▶ **Task to complete**
For the word "thumbnail", find each line in the entries where it occurs and copy that line.
####
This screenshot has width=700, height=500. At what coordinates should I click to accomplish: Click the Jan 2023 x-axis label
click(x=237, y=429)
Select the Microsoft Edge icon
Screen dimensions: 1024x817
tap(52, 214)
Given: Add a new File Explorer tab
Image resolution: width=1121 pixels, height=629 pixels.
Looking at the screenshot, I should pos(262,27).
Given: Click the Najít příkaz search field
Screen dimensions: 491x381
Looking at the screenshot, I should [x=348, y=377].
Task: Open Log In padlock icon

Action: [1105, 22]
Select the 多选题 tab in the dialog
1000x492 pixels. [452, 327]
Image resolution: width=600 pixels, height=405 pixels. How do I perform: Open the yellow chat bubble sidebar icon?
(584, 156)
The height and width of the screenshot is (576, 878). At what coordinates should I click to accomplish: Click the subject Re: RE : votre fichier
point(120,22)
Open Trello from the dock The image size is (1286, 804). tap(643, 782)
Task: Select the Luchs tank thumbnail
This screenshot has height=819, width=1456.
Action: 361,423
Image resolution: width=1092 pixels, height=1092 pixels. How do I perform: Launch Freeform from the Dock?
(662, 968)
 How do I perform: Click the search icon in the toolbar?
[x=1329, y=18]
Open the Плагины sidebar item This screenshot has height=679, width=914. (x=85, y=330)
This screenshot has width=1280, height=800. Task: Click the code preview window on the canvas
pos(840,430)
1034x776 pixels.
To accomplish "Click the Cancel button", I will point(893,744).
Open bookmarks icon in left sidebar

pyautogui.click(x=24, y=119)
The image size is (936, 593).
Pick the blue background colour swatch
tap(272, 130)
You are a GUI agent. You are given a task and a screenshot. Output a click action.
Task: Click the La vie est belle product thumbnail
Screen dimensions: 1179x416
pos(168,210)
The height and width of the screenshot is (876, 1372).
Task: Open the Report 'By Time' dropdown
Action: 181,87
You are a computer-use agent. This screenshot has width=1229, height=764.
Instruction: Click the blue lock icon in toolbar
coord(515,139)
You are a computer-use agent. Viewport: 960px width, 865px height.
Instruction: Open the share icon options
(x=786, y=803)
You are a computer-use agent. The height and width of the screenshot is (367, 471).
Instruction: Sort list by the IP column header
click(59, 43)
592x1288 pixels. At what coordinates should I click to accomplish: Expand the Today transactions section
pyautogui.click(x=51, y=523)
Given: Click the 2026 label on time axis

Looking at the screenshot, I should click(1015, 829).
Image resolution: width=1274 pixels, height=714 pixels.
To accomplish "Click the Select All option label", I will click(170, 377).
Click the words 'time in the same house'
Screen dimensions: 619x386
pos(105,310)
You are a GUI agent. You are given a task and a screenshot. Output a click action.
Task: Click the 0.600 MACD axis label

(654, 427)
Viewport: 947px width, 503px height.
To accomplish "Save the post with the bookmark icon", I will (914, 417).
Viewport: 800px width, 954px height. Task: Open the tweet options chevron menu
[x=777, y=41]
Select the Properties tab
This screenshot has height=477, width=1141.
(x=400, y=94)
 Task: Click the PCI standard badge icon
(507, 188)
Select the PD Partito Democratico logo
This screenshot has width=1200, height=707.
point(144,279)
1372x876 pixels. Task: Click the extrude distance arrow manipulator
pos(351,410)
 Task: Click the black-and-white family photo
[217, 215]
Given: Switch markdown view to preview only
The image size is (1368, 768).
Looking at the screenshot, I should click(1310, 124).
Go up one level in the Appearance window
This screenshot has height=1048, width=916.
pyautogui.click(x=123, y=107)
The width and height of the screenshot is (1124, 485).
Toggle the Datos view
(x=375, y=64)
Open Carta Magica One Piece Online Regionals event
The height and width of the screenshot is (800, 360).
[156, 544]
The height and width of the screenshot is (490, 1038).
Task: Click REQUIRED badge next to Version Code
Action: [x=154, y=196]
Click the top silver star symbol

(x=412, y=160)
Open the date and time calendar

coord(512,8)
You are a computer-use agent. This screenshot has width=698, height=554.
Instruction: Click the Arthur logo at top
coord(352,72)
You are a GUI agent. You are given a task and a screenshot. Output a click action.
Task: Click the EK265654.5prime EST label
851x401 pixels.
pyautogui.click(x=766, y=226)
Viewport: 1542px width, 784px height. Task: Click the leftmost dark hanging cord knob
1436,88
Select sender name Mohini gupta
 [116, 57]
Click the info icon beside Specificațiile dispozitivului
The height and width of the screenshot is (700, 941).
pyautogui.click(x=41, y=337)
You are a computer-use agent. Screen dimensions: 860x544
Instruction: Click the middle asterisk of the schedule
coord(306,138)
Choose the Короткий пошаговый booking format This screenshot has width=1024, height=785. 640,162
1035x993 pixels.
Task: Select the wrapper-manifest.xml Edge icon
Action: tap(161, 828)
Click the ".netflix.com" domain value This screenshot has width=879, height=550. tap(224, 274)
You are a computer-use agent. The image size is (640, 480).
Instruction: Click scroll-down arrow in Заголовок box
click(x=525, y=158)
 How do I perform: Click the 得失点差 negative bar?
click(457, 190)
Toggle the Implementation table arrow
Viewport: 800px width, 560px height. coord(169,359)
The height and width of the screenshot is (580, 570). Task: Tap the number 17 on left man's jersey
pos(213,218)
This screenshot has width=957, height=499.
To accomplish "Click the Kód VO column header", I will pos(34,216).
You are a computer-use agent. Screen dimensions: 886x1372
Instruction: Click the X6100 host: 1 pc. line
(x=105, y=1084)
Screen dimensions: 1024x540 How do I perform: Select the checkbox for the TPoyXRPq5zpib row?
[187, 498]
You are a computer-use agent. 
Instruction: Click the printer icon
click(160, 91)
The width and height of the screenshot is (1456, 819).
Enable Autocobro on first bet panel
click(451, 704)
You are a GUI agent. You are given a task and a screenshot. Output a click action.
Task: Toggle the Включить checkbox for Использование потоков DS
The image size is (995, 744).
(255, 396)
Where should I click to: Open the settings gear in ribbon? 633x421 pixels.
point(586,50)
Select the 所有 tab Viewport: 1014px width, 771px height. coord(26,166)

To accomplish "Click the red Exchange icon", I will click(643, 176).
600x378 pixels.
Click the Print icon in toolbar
####
▶ **Reply**
Task: Select the Luchs tank thumbnail
Task: Click the La vie est belle product thumbnail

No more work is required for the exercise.